→ Work to be completed: Change "GUI agent" to "UI agent" in every one of the rows below and reproduce the rows with all other text left as is. Leave out the pictures.

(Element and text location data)
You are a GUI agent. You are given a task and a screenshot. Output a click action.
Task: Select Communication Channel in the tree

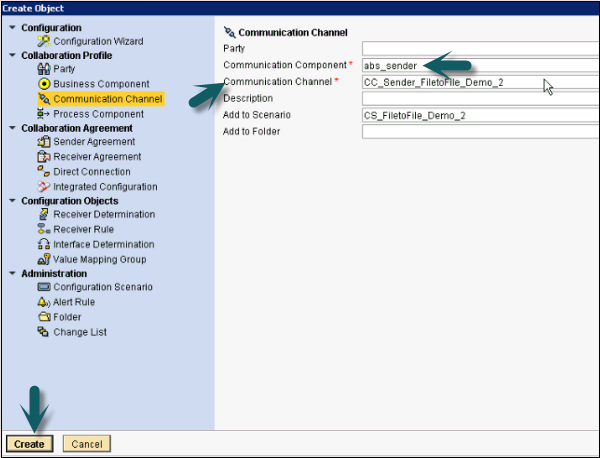pyautogui.click(x=107, y=99)
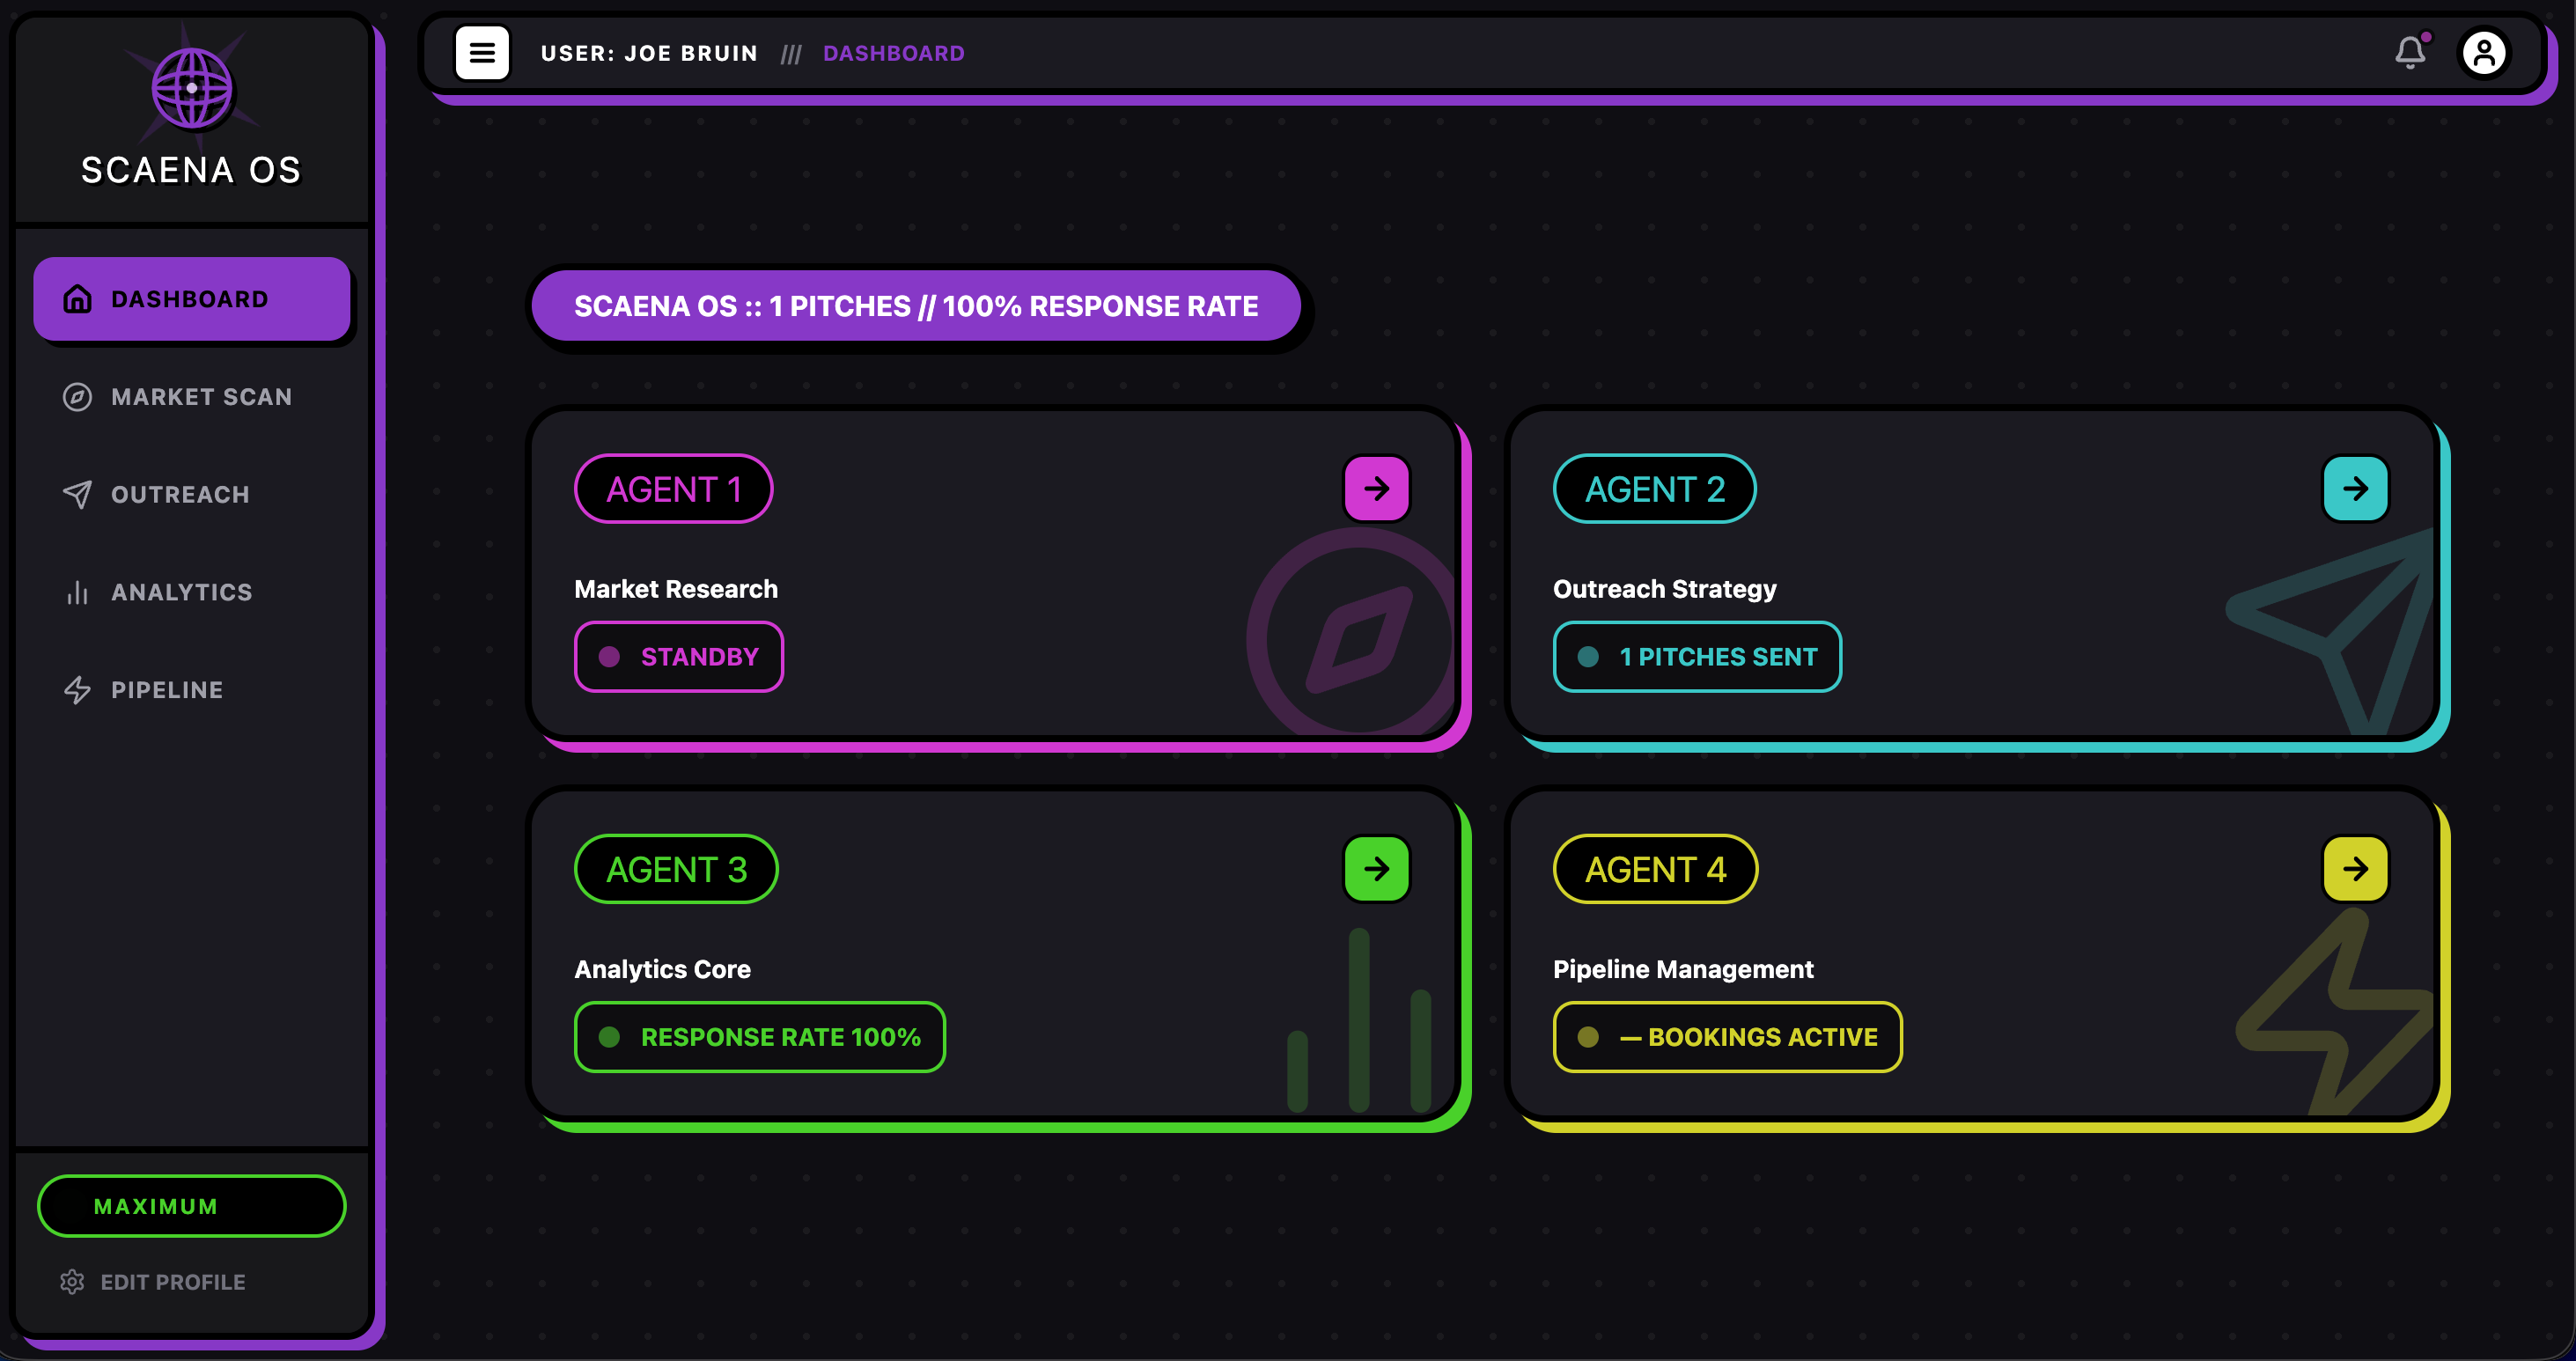Open the user profile avatar icon
This screenshot has height=1361, width=2576.
pyautogui.click(x=2484, y=53)
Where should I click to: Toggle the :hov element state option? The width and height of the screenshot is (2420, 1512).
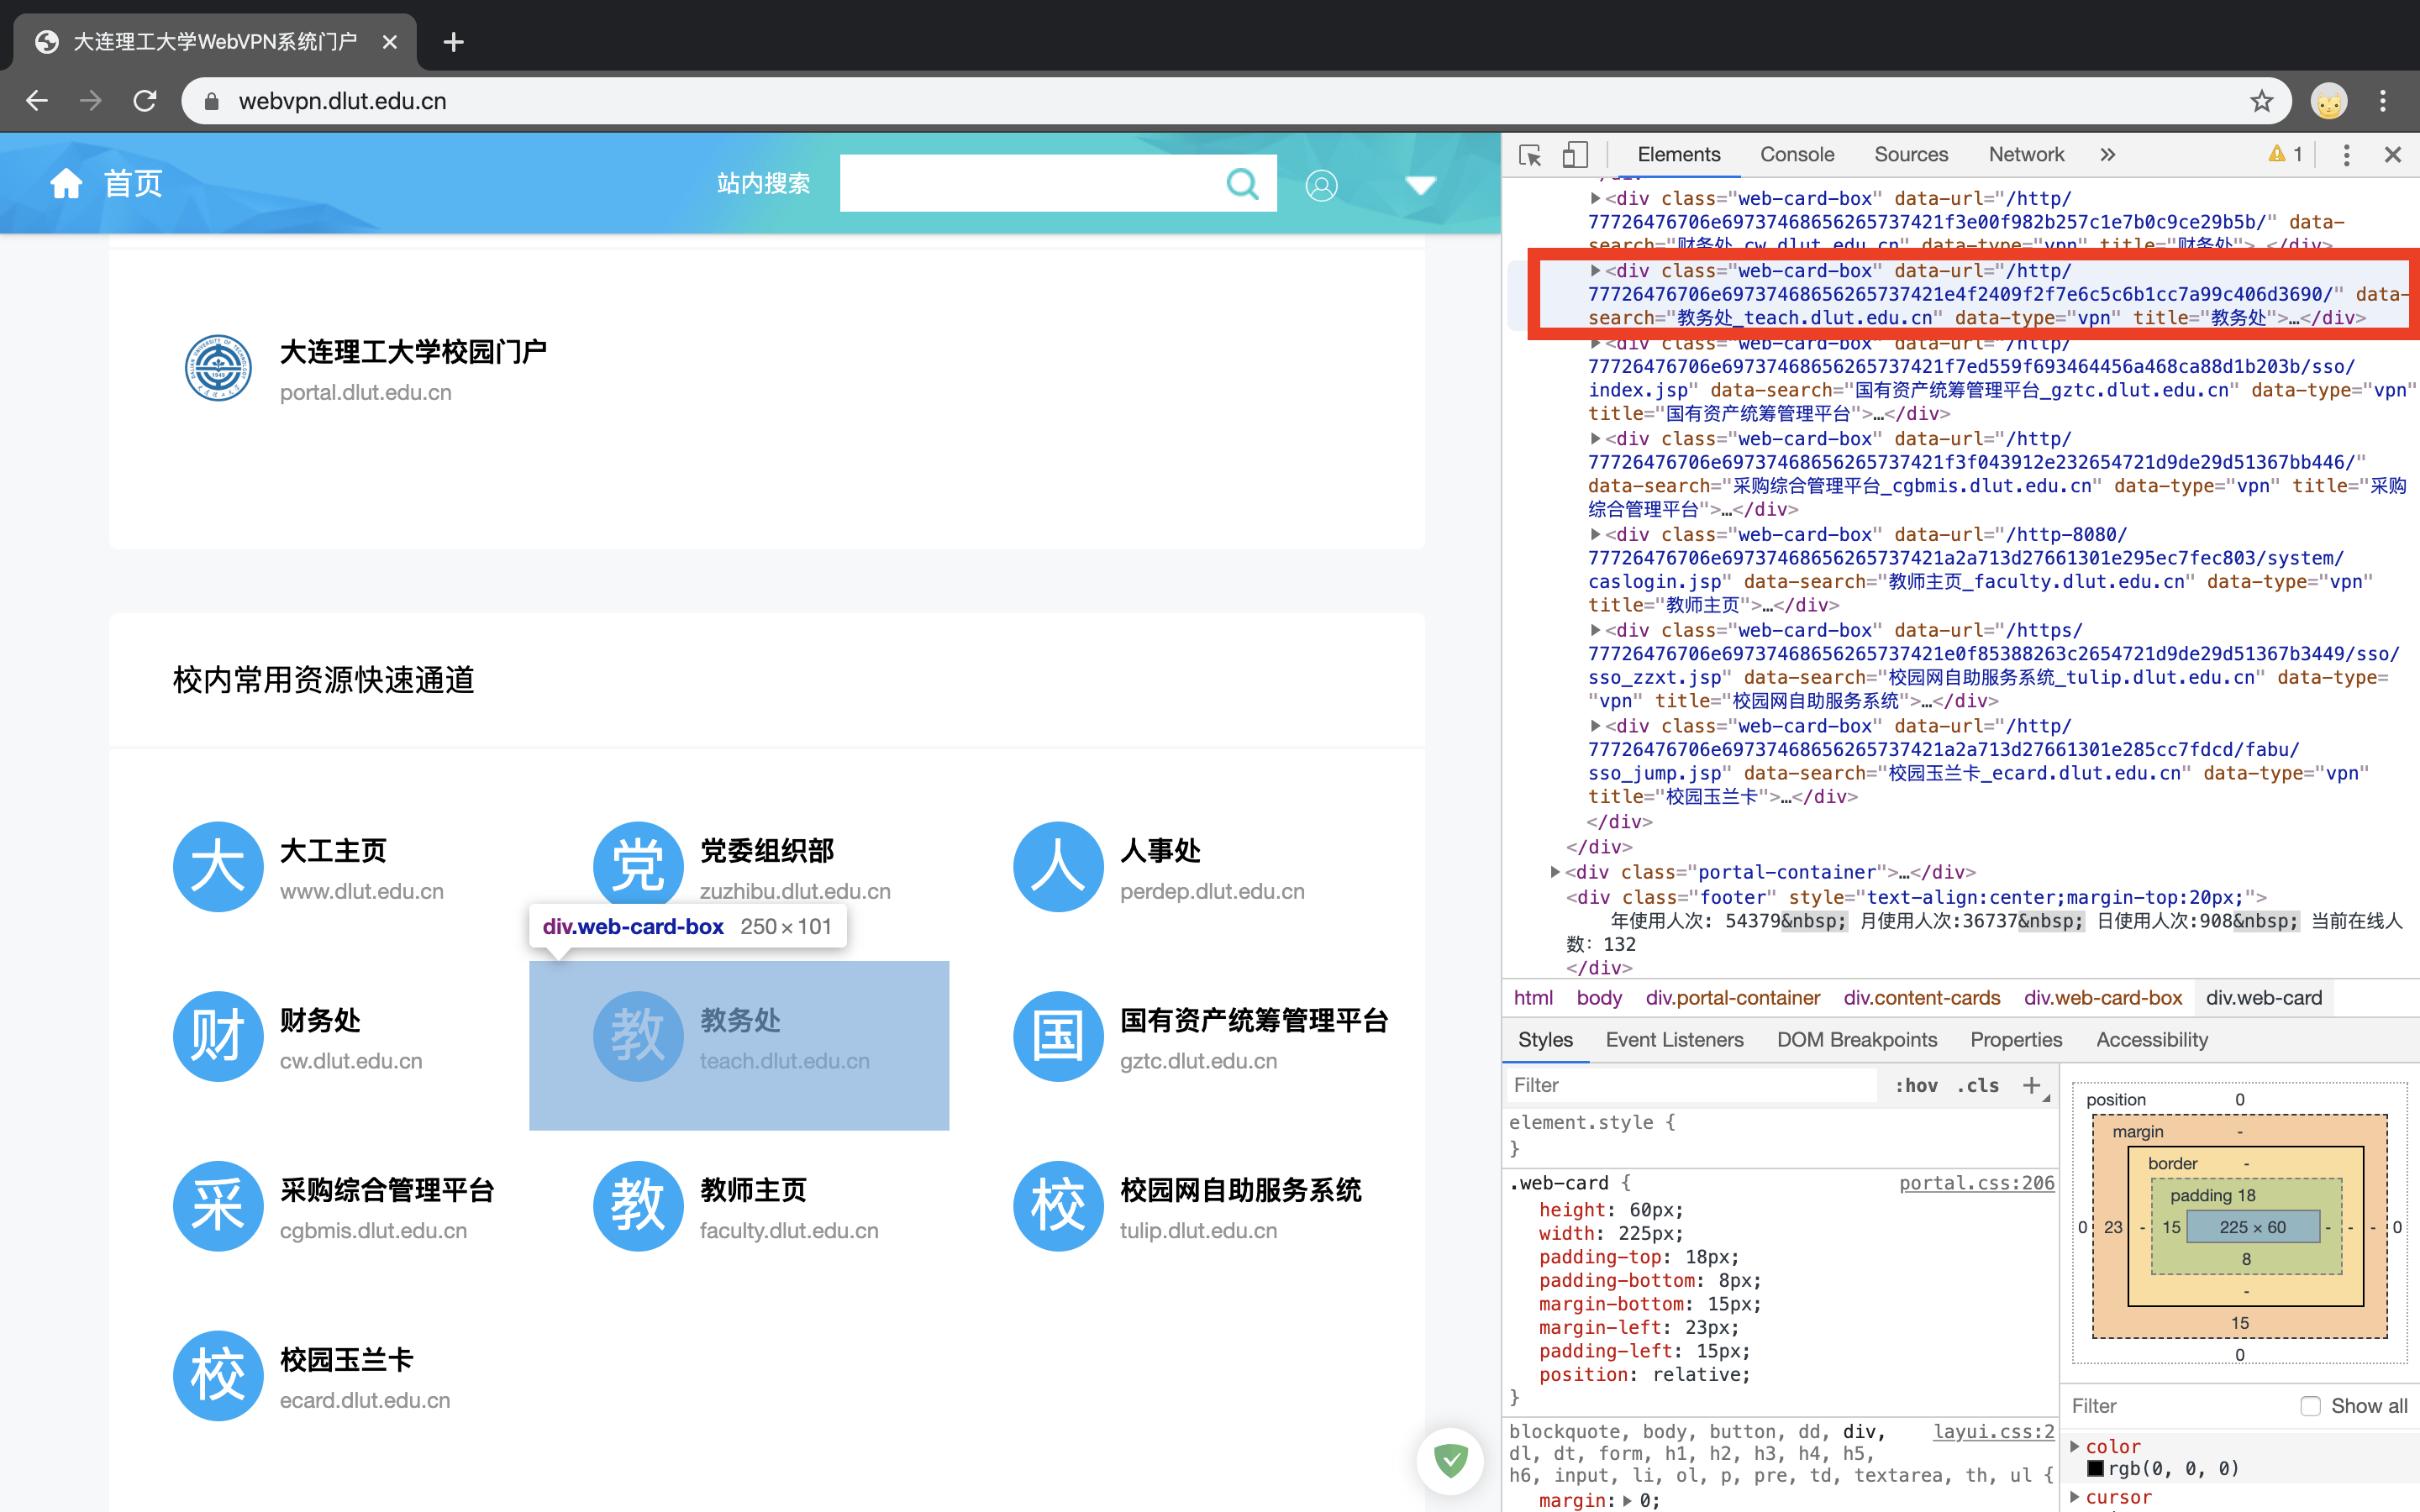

→ Full solution:
You are a UI agent. You are given a task and a screenshot. Output a click action.
Task: Select Communication Channel in the tree

pyautogui.click(x=107, y=99)
Open the user profile avatar icon
This screenshot has height=1361, width=2576.
pyautogui.click(x=2484, y=53)
Where should I click to: Toggle the :hov element state option? The width and height of the screenshot is (2420, 1512).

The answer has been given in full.